**WORK TASK:** Each line of the records below that holds "height" should be copied out.

**INFORMATION PROVIDED:**
⟨

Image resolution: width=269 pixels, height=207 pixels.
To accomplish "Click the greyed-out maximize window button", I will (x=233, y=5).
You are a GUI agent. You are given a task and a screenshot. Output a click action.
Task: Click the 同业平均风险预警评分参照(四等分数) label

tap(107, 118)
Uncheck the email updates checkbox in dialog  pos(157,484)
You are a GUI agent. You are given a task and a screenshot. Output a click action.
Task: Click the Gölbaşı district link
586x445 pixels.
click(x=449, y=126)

⟩
⟨

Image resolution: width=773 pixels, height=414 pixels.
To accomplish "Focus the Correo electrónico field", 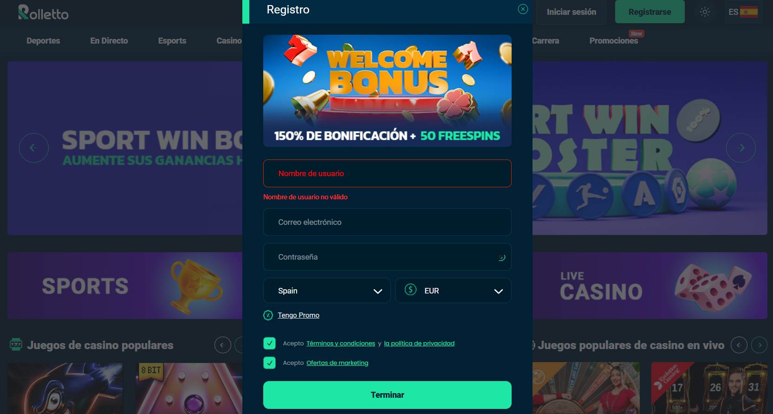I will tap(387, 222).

⟩

**TASK RESULT:**
Image resolution: width=269 pixels, height=207 pixels.
Image resolution: width=773 pixels, height=414 pixels.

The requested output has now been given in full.